§ Task:
What you give back should be exactly the opening lines of the data, ending with the line that contains "[Twitter] (144, 11)" and including it.

§ Data shown:
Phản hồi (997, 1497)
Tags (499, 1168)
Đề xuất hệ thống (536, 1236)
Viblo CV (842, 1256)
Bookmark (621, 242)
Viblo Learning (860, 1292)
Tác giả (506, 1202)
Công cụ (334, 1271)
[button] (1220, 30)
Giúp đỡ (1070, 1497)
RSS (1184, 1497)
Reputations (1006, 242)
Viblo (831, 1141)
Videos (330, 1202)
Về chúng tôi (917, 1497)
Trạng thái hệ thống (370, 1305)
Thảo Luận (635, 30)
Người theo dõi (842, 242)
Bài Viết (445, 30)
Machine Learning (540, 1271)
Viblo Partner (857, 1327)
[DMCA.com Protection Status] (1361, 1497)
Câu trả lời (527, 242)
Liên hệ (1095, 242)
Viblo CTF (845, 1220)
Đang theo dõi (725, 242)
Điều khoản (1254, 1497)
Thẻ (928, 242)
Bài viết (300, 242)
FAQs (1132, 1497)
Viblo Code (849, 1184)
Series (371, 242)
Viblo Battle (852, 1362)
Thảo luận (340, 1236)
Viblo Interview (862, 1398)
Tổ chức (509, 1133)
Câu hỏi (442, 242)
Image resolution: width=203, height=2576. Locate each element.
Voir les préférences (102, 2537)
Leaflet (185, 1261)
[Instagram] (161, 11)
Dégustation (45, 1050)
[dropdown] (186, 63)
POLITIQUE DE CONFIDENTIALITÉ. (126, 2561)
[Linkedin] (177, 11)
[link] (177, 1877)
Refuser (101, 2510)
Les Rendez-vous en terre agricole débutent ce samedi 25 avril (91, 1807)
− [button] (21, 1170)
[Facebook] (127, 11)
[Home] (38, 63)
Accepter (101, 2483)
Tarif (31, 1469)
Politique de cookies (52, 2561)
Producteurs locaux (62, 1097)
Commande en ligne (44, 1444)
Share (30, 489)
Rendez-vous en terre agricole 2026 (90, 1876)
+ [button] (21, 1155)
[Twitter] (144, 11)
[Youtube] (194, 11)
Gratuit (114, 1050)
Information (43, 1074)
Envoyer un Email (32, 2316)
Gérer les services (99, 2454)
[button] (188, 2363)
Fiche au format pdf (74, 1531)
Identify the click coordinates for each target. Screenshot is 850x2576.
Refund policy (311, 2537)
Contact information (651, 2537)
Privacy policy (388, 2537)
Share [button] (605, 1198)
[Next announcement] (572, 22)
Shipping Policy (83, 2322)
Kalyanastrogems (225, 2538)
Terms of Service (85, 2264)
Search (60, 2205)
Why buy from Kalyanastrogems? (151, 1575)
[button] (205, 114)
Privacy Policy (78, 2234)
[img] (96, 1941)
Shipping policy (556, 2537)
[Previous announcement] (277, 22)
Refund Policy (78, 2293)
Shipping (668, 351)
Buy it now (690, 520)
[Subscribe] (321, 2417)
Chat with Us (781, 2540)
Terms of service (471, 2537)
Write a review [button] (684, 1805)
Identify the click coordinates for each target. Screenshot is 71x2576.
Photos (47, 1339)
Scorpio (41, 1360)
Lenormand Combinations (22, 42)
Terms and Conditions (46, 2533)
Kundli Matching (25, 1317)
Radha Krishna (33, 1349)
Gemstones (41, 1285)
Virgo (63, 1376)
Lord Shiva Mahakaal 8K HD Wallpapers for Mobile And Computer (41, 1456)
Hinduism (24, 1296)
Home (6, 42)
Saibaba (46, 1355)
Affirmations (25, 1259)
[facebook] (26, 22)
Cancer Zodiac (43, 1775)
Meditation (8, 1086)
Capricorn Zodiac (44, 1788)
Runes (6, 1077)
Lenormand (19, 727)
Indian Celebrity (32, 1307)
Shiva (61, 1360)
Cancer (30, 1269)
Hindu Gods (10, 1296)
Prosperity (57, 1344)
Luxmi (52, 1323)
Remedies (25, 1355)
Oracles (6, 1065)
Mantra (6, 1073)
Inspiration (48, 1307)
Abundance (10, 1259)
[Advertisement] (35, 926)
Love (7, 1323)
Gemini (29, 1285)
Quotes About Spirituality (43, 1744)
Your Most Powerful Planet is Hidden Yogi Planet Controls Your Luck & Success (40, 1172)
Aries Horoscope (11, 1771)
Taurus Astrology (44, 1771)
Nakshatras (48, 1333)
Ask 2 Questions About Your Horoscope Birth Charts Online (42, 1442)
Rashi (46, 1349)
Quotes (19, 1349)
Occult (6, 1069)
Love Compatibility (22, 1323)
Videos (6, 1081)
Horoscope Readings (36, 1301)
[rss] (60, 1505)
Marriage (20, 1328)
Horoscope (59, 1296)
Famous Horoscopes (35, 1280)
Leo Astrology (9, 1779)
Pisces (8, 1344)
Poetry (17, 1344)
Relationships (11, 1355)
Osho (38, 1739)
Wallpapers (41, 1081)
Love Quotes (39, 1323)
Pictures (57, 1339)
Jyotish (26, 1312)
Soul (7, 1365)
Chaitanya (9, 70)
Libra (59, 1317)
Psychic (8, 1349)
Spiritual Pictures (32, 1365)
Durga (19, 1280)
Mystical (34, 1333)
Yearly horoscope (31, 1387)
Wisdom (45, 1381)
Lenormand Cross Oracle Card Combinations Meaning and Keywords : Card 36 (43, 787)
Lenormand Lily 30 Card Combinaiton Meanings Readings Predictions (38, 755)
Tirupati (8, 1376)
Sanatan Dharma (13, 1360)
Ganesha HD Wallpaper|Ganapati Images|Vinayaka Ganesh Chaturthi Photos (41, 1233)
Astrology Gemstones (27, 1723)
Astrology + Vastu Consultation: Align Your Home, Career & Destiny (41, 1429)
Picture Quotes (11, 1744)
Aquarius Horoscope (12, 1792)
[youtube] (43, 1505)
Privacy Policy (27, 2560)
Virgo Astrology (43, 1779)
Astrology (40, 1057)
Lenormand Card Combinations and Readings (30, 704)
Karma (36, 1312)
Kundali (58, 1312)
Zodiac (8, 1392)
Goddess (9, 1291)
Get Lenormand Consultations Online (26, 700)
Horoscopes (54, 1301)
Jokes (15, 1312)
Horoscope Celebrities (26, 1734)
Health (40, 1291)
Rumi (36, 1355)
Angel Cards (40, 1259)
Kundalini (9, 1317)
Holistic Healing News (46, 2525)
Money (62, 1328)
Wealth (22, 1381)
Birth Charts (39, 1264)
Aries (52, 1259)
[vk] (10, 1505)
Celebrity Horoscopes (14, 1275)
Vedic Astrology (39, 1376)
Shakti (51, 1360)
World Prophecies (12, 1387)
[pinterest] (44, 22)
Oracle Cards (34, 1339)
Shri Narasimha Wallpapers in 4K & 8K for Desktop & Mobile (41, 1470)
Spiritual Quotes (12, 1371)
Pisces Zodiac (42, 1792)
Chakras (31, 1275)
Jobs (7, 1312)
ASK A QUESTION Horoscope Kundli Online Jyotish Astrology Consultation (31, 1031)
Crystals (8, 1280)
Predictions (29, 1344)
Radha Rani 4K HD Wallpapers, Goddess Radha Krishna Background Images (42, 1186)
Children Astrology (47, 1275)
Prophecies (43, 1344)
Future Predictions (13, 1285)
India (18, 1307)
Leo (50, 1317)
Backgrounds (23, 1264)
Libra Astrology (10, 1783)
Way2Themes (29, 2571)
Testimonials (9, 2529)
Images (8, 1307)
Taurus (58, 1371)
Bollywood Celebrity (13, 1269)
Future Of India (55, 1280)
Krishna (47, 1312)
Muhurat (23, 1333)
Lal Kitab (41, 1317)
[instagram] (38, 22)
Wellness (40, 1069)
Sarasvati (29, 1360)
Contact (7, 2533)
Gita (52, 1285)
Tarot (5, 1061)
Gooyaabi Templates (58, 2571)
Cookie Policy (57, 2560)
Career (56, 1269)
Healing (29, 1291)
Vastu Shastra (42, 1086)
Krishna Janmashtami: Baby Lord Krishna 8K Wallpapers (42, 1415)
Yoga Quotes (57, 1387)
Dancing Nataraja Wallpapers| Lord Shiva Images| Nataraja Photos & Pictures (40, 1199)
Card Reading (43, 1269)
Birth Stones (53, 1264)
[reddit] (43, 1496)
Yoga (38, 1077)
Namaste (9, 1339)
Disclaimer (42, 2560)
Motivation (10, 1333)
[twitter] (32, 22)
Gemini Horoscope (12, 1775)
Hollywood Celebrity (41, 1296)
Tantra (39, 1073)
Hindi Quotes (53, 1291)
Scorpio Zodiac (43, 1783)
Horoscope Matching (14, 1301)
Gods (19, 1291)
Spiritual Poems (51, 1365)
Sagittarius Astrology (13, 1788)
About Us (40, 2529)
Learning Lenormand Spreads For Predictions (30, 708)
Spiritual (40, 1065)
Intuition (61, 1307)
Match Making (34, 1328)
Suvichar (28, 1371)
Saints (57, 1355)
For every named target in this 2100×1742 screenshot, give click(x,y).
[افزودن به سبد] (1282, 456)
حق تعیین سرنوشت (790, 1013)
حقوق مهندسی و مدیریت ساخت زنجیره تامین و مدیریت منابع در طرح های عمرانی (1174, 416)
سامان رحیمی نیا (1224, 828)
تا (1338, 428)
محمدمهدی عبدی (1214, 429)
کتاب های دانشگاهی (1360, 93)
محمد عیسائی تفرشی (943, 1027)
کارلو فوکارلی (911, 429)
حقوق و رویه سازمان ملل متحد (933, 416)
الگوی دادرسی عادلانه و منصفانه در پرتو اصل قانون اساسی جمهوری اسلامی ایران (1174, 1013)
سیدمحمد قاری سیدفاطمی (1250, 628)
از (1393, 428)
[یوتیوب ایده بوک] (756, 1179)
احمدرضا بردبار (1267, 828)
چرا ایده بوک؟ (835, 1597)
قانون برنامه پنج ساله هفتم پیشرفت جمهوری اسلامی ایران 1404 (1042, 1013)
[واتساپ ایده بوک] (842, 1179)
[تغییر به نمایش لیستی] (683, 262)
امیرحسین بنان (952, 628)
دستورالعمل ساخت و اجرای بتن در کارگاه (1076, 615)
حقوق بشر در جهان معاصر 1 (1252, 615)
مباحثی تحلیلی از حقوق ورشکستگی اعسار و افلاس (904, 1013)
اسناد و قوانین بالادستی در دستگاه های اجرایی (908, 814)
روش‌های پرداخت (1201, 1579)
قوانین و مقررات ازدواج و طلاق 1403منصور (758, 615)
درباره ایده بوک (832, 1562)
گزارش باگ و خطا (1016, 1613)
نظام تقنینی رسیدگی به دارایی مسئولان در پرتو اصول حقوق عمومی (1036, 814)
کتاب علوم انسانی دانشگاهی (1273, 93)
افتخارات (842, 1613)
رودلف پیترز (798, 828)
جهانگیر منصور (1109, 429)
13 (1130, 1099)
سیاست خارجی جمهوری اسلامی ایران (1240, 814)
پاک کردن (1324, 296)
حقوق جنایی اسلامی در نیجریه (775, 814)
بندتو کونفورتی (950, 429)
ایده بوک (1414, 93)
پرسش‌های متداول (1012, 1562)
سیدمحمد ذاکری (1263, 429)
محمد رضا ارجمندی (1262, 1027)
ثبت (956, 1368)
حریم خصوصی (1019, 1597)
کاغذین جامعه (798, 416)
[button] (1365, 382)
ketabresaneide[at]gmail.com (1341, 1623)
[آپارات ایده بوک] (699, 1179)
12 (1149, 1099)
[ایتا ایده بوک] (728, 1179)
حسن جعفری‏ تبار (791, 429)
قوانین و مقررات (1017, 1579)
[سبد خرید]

§ Answer to the exercise:
Phản hồi (997, 1497)
Tags (499, 1168)
Đề xuất hệ thống (536, 1236)
Viblo CV (842, 1256)
Bookmark (621, 242)
Viblo Learning (860, 1292)
Tác giả (506, 1202)
Công cụ (334, 1271)
[button] (1220, 30)
Giúp đỡ (1070, 1497)
RSS (1184, 1497)
Reputations (1006, 242)
Viblo (831, 1141)
Videos (330, 1202)
Về chúng tôi (917, 1497)
Trạng thái hệ thống (370, 1305)
Thảo Luận (635, 30)
Người theo dõi (842, 242)
Bài Viết (445, 30)
Machine Learning (540, 1271)
Viblo Partner (857, 1327)
[DMCA.com Protection Status] (1361, 1497)
Câu trả lời (527, 242)
Liên hệ (1095, 242)
Viblo CTF (845, 1220)
Đang theo dõi (725, 242)
Điều khoản (1254, 1497)
Thẻ (928, 242)
Bài viết (300, 242)
FAQs (1132, 1497)
Viblo Code (849, 1184)
Series (371, 242)
Viblo Battle (852, 1362)
Thảo luận (340, 1236)
Viblo Interview (862, 1398)
Tổ chức (509, 1133)
Câu hỏi (442, 242)
Image resolution: width=203, height=2576. Locate each element.
Voir les préférences (102, 2537)
Leaflet (185, 1261)
[Instagram] (161, 11)
Dégustation (45, 1050)
[dropdown] (186, 63)
POLITIQUE DE CONFIDENTIALITÉ. (126, 2561)
[Linkedin] (177, 11)
[link] (177, 1877)
Refuser (101, 2510)
Les Rendez-vous en terre agricole débutent ce samedi 25 avril (91, 1807)
− [button] (21, 1170)
[Facebook] (127, 11)
[Home] (38, 63)
Accepter (101, 2483)
Tarif (31, 1469)
Politique de cookies (52, 2561)
Producteurs locaux (62, 1097)
Commande en ligne (44, 1444)
Share (30, 489)
Rendez-vous en terre agricole 2026 (90, 1876)
+ [button] (21, 1155)
[Twitter] (144, 11)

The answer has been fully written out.